■ DATA IN THIS EXERCISE:
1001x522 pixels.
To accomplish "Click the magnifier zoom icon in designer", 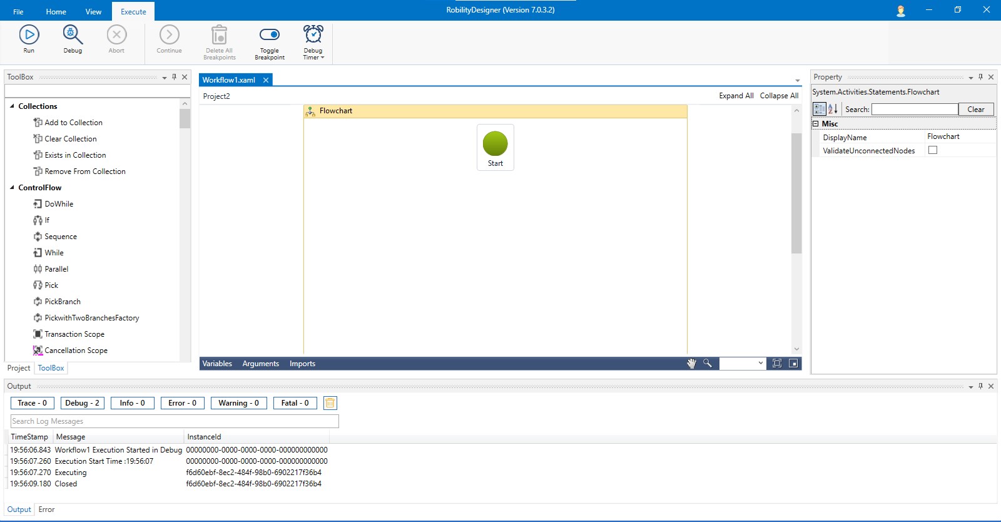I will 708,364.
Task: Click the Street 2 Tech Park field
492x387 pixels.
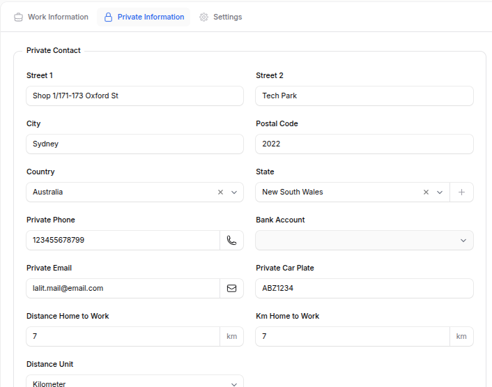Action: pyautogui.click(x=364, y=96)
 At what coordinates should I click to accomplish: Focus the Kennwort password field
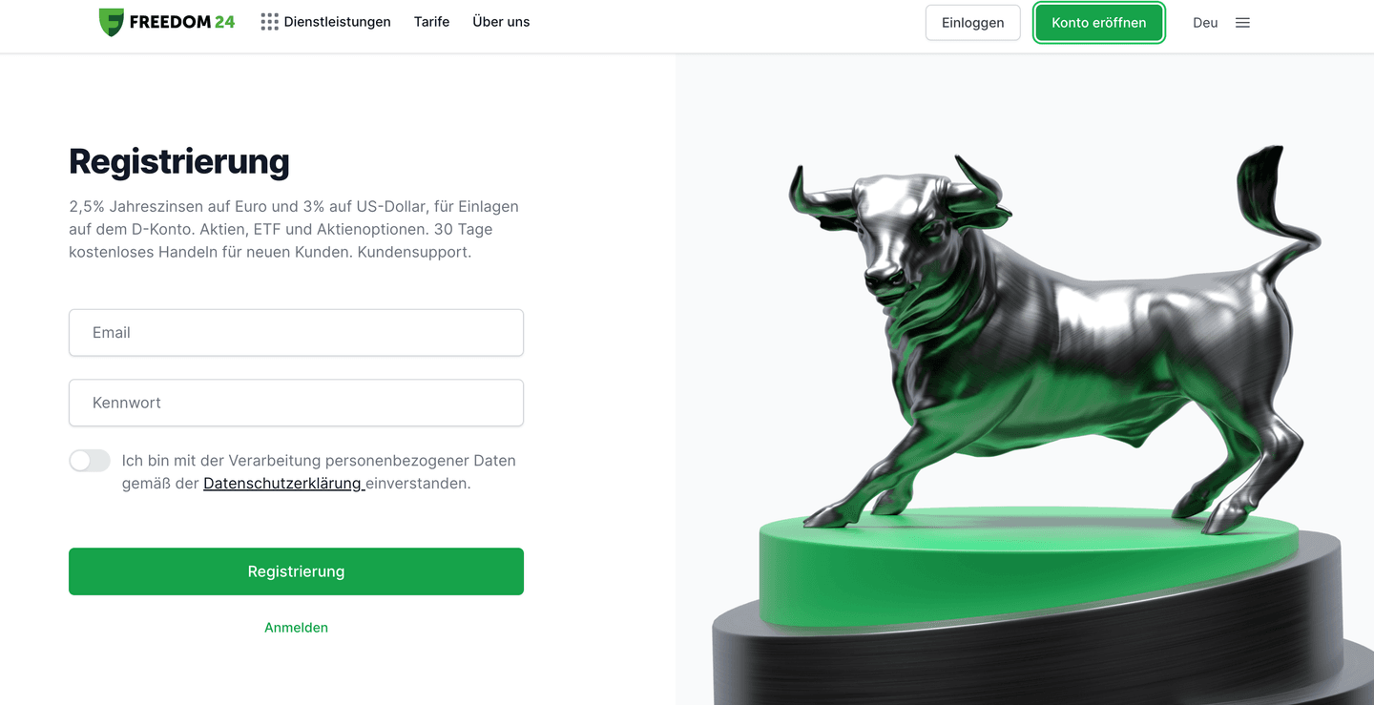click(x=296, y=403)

■ DESCRIPTION OF THE TASK: All lines from the one bearing "Task: Click the Street 2 Tech Park field" through the last line of the records, and only those, should be duplicated exactly; no picture belongs in the copy.

■ WRITTEN REPLY:
Task: Click the Street 2 Tech Park field
492x387 pixels.
Action: pyautogui.click(x=364, y=96)
 At what coordinates should I click to accomplish: Focus the Kennwort password field
click(x=296, y=403)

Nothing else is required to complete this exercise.